Collected data entries:
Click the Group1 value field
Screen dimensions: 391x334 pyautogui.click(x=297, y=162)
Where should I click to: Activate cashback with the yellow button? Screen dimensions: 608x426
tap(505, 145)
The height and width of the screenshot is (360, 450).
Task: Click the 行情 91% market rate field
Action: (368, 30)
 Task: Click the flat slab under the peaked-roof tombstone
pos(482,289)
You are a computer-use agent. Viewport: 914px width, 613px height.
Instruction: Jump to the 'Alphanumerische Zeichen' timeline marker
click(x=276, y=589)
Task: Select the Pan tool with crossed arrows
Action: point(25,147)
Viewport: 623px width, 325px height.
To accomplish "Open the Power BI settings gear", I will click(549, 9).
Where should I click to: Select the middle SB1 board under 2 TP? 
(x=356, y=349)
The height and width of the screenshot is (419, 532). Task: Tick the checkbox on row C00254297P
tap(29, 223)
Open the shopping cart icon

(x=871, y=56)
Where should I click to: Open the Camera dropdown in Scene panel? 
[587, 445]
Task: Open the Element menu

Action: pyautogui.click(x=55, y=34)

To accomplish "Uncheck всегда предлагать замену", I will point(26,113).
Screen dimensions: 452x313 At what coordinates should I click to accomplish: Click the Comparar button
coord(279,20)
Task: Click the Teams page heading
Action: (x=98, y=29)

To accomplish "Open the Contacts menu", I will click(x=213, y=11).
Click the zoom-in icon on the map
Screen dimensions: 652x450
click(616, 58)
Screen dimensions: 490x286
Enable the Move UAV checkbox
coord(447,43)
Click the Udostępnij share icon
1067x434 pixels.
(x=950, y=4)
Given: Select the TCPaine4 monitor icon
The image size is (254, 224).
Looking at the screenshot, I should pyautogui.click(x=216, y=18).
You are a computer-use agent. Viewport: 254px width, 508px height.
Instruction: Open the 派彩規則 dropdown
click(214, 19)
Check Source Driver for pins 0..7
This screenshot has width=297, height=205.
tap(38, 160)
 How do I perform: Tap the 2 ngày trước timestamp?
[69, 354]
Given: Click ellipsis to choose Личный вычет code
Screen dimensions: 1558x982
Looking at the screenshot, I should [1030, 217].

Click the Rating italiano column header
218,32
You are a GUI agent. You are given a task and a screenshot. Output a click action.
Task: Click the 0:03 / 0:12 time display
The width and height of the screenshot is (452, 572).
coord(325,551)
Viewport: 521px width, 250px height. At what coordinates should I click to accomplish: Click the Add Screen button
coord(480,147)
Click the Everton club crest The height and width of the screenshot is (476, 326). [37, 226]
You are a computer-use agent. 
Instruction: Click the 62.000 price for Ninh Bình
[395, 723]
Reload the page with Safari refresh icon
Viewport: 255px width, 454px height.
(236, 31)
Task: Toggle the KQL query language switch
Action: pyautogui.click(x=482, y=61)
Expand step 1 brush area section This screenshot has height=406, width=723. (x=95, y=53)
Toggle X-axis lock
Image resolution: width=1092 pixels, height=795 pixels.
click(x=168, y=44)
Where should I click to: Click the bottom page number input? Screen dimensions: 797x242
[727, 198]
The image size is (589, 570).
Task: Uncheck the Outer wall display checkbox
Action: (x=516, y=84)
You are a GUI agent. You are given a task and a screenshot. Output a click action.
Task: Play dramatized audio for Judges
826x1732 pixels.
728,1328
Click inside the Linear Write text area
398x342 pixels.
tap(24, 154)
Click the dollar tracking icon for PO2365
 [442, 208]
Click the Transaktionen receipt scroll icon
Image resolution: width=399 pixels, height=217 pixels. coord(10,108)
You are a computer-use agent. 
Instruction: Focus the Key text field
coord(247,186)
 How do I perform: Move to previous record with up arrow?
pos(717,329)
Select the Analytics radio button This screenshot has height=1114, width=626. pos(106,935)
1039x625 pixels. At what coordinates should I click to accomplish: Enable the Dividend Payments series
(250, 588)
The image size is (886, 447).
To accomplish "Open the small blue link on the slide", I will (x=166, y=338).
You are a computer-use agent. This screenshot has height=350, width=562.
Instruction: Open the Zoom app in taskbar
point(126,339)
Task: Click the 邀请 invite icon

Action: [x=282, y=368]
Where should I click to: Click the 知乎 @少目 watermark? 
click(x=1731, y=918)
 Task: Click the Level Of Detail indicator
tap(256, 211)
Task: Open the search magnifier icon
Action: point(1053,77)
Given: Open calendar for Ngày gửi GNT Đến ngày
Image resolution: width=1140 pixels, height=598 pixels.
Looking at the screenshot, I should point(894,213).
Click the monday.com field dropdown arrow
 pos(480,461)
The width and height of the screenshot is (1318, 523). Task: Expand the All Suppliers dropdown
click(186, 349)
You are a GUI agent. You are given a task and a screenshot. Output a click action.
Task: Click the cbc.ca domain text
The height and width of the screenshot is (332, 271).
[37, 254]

**Directions for this task:**
Which lines of the data include the word "area"? Copy each one.

**Your solution:**
Expand step 1 brush area section This screenshot has height=406, width=723. (x=95, y=53)
Click inside the Linear Write text area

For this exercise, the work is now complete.